HHS inspector general reportedly planning multiple probes into Trump admin COVID-19 response

(Trump White House)

The Office of Inspector General (OIG) for the U.S. Department of Health and Human Services reportedly plans to launch multiple investigations into the Trump administration’s coronavirus response, in part because of another whistleblower complaint.

“A spokesperson for the HHS inspector general [said] that investigators will carry out at least five reviews ‘related to HHS’s planning and response of the COVID-19 outbreak,'” the Washington Examiner reported Wednesday.

“The inquiries will scrutinize issues such as nationwide hospital responses, quarantine procedures, the training and protective gear provided to front-line health workers, nursing home standards amid a disease with an exponentially more deadly effect on the elderly and the already ill, and the ability to care for illegal border crossers and refugees during a public health crisis.”

At least one of these investigations will reportedly be driven by a whistleblower complaint filed last month by someone who claimed that the Trump administration may be responsible for triggering some of the coronavirus outbreak in the U.S.

Keep in mind that the last whistleblower to make headlines turned out to be a partisan actor whose claims of malfeasance were proven to be false.

“An HHS whistleblower claimed last month that more than a dozen healthcare workers who evaluated the first Americans arriving back in the U.S. from Wuhan, China, where the virus originated, did not have the appropriate training or personal protective equipment to treat possible COVID-19 patients safely,” the Examiner’s report continued.

Those workers then allegedly returned to their respective communities in California and New York,  thus potentially spreading the highly contagious virus, or so the whistleblower claimed.

“About 14 personnel from the Administration for Children and Families, or ACF, were sent to March Air Force base in Riverside County, Calif., and another team of about 13 ACF personnel were sent to Travis Air Force in Solano County, Calif., according to the complaint and the whistleblower’s lawyer, Ari Wilkenfeld,” The Washington Post reported late last month.

“In Solano County this week, the first U.S. patient was confirmed to be infected with coronavirus who did not travel to a region where it is spreading or have known contact with someone diagnosed with the disease.”

In response to this coincidence, members of the left-wing media began speculating that the particularly thick “clusters” of coronavirus that’s been seen in Washington and California exist because of the alleged incompetence cited by the whistleblower:

The whistleblower claimed her peers had also complained — albeit not officially — about the purported lack of proper coronavirus protection within the government.

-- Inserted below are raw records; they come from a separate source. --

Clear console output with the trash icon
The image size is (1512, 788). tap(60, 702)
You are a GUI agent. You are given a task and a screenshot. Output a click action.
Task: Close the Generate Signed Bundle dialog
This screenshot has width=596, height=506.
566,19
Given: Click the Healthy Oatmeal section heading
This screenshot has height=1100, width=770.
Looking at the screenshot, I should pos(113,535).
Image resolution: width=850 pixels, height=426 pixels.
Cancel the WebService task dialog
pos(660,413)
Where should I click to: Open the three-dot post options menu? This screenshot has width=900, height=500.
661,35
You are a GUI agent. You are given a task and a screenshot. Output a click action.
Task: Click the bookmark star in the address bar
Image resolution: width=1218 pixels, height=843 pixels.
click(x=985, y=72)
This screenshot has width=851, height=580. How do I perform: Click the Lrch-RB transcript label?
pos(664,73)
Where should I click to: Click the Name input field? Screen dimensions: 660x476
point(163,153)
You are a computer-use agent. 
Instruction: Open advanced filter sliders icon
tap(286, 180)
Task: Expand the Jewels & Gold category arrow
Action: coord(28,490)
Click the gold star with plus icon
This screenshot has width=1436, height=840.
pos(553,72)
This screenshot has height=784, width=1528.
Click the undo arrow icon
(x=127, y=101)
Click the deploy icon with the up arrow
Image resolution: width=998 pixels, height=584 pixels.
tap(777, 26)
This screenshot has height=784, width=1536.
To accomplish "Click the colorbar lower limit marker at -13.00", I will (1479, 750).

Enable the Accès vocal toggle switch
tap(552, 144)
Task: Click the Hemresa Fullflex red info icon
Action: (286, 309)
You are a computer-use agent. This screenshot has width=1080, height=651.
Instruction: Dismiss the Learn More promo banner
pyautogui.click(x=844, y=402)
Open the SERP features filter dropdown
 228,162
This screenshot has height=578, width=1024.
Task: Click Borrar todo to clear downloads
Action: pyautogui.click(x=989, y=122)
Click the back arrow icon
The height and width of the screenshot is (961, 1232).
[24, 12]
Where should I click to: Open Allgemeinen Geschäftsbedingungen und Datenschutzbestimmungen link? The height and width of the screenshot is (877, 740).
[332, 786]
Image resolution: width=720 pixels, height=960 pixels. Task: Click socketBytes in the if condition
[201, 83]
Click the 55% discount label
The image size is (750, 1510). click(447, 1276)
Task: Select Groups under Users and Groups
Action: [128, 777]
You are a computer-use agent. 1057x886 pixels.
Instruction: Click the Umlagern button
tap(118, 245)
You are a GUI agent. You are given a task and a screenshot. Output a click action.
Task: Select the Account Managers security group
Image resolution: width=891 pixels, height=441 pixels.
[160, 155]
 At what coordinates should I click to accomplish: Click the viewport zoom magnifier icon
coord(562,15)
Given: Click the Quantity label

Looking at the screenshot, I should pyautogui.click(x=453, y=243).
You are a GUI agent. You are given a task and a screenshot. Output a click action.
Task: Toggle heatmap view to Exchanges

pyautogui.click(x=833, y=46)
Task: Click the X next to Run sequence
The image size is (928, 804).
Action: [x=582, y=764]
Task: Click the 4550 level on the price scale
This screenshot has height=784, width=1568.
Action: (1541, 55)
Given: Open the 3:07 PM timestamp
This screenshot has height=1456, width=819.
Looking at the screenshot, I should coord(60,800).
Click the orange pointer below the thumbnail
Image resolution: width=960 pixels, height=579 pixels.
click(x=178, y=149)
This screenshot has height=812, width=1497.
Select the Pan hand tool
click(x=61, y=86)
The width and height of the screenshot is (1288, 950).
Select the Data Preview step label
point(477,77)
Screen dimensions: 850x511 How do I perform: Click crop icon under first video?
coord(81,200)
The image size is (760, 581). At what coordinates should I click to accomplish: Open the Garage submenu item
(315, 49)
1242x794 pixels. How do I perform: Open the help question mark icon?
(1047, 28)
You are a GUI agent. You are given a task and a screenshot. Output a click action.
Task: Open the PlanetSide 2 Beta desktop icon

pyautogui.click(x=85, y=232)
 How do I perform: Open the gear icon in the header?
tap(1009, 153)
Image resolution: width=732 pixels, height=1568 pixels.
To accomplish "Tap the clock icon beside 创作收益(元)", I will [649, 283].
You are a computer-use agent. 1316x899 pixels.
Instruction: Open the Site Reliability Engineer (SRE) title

“In a narrative prepared for Congress, the whistle-blower painted a grim portrait of staff members who found themselves suddenly thrust into a federal effort to confront the coronavirus in the United States. The whistle-blower said their own health concerns were dismissed by senior administration officials as detrimental to staff ‘morale.’ They were ‘admonished,’ the complainant said, and ‘accused of not being team players,’ and had their ‘mental health and emotional stability questioned,'” The New York Times reported.

“After a phone call with health agency leaders to raise their fears about exposure to the virus, the staff members described a ‘whitewashing’ of the situation, characterizing the response as ‘corrupt’ and a ‘cover-up,’ according to the narrative, and telling the whistle-blower that senior officials had treated them as a ‘nuisance’ and did not want to hear their worries about health and safety.”

Yet it doesn’t appear any of these “staff members” have filed their own whistleblower complaints …

After word of the whistleblower complaint broke, Democrat lawmakers reportedly began demanding that the HHS OIG investigate the matter.

“I write to request you immediately launch an investigation into all parts of the processes undertaken by the Department of Health and Human Services (HHS) to develop, deploy, and analyze diagnostic tests for the 2019 Novel Coronavirus (COVID-19),” Sen. Patty Murray of Washington wrote in a letter last week.

“As people in my state and across the country struggle to get answers about the limited supply of tests, long delays in analyzing samples, difficulty obtaining testing supplies, and lack of reporting results, we must understand where HHS has erred in this process and implement lessons learned as soon as possible to mitigate the spread of this infectious disease and future diseases moving forward.”

It’s not clear what will come out of the latest investigations against the Trump administration, though based on past trends, they won’t turn up much at all.